Ah, delta is missing! Right from the docs, it's "[a] syntax-highlighting pager f...

zamubafoo · on April 13, 2022

A-ha! I knew I had one more.

How many times have you wanted to dedup a (text) file, but definitely didn't have enough memory to perform the task? I found this one day when I had to dedup a set of .ndjson.gz files which totaled a cumulative 312 GBs. Utilizing the bloomfilter option, I was able to dedup the records without any large investment on my part.

Anyways, runiq[1], "[an] efficient way to filter duplicate lines from input, à la uniq".

It provides several ways to filter of which I almost always default to utilizing the bloomfilter implementation (`-f bloom`).

---

[1] https://github.com/whitfin/runiq

[2] https://whitfin.io/filtering-unique-logs-using-rust/

javajosh · on April 13, 2022

Interestingly I was also about to post that autojump was missing, checked the comments, saw yours, and rechecked - sure enough, autojump is in there! So, your comment was useful after all.

zamubafoo · on April 13, 2022

Ah, htmlq [1] is a missing one that's not on the list!

Straight from the repo: "Like jq, but for HTML."

I find it useful for quickly hacking scripts together and exploring data. Very useful for the iterative process of finding good CSS selectors with the data that I can get without javascript running.

--- [1] https://github.com/mgdm/htmlq

ducktective · on April 13, 2022

I use pup for this. People who tried both, any difference?

https://github.com/EricChiang/pup

zamubafoo · on April 13, 2022

Not sure if pup supports this but something I do use fairly often (and copied into my own internal tooling) is the ability to filter out results as a flag in the CLI.

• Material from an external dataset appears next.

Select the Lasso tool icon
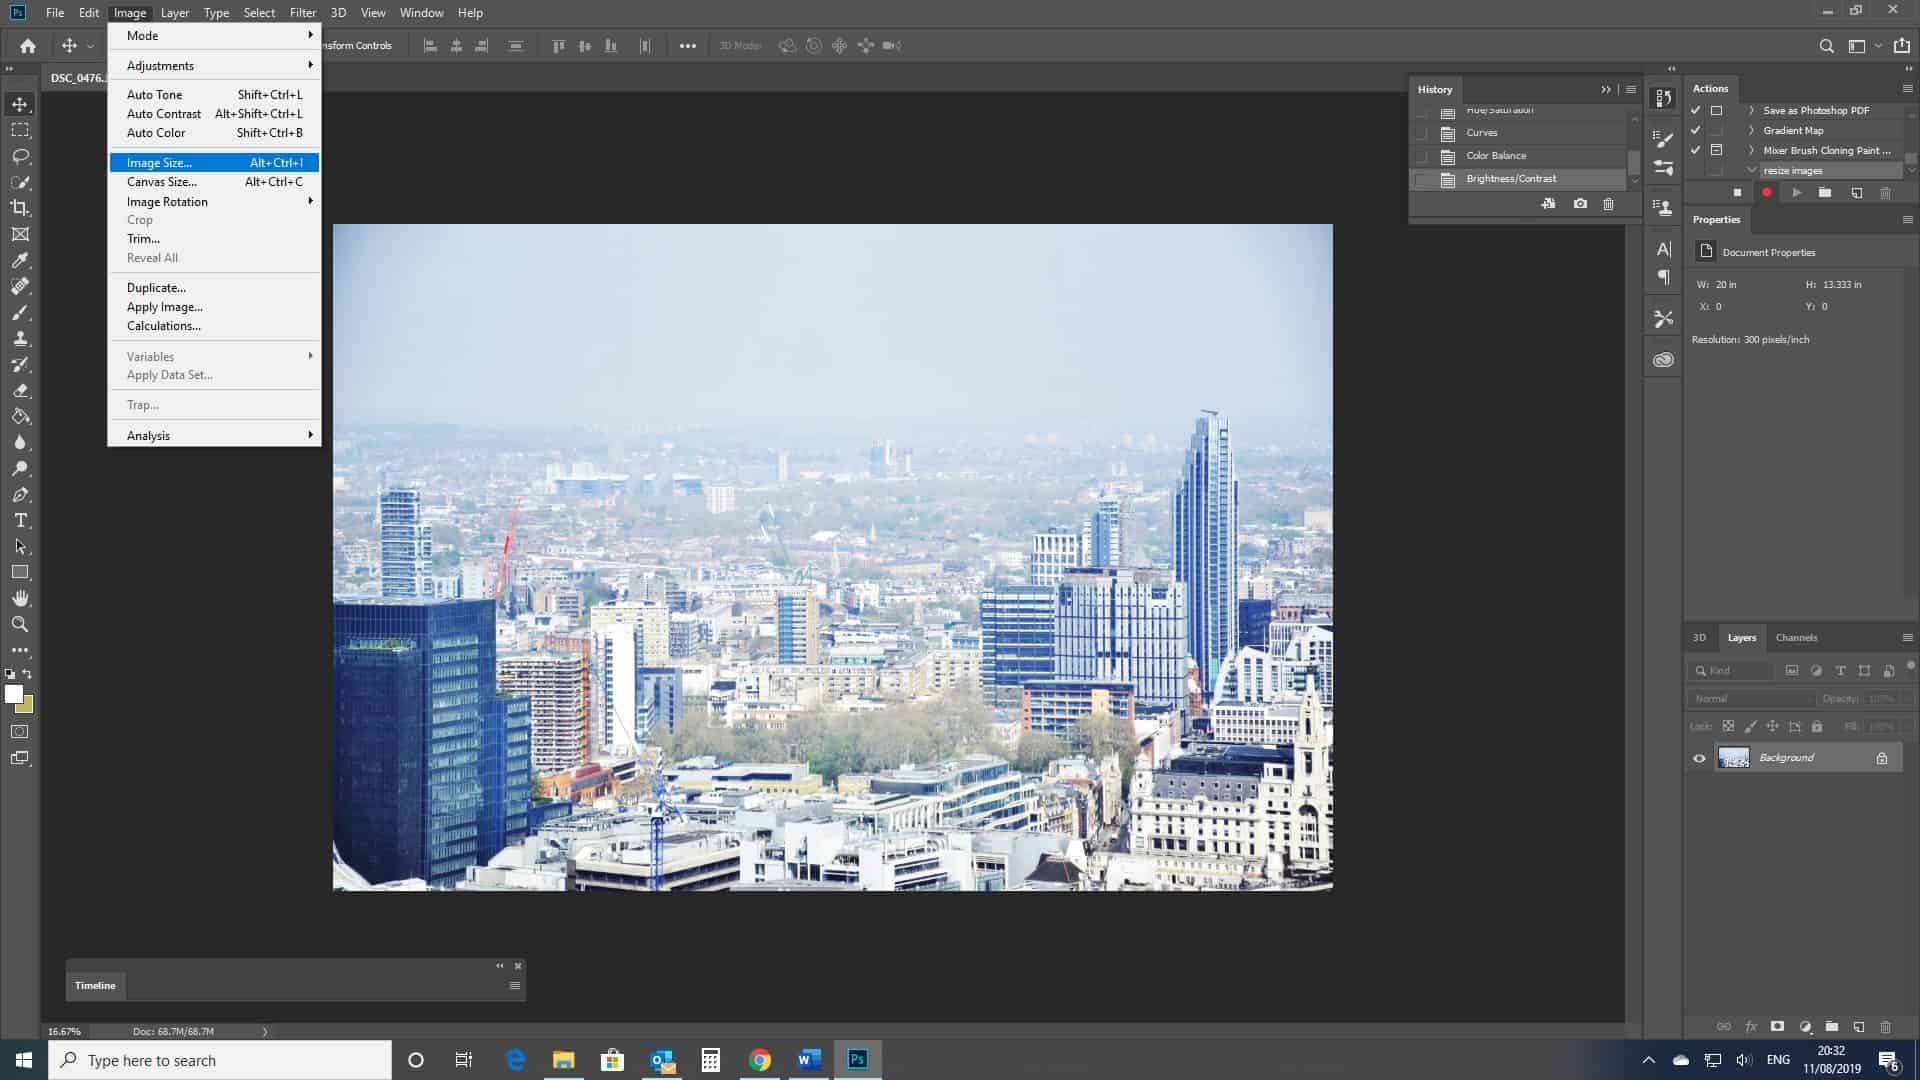1920x1080 pixels. point(20,156)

For example, something I usually do is:

  curl --include --location https://example.com | tee /tmp/example-com.html | htmlq --base https://example.com a --attribute href --remove-nodes 'a[href*="#"],a[href^="javascript"],a[href*="?"]'

This grabs the page, shunts a copy to /tmp for subsequent, iterative testing, then tries to grab all the links while filtering out any links that have a '#', '?', or start with the word 'javascript'. This is super helpful when I'm just exploring some HTML scrape and trying to build a graph of links without having to pop out a proper programming language just yet.

internetter · on April 13, 2022

It's on the list, do a ripgrep for `a pager for git` ;)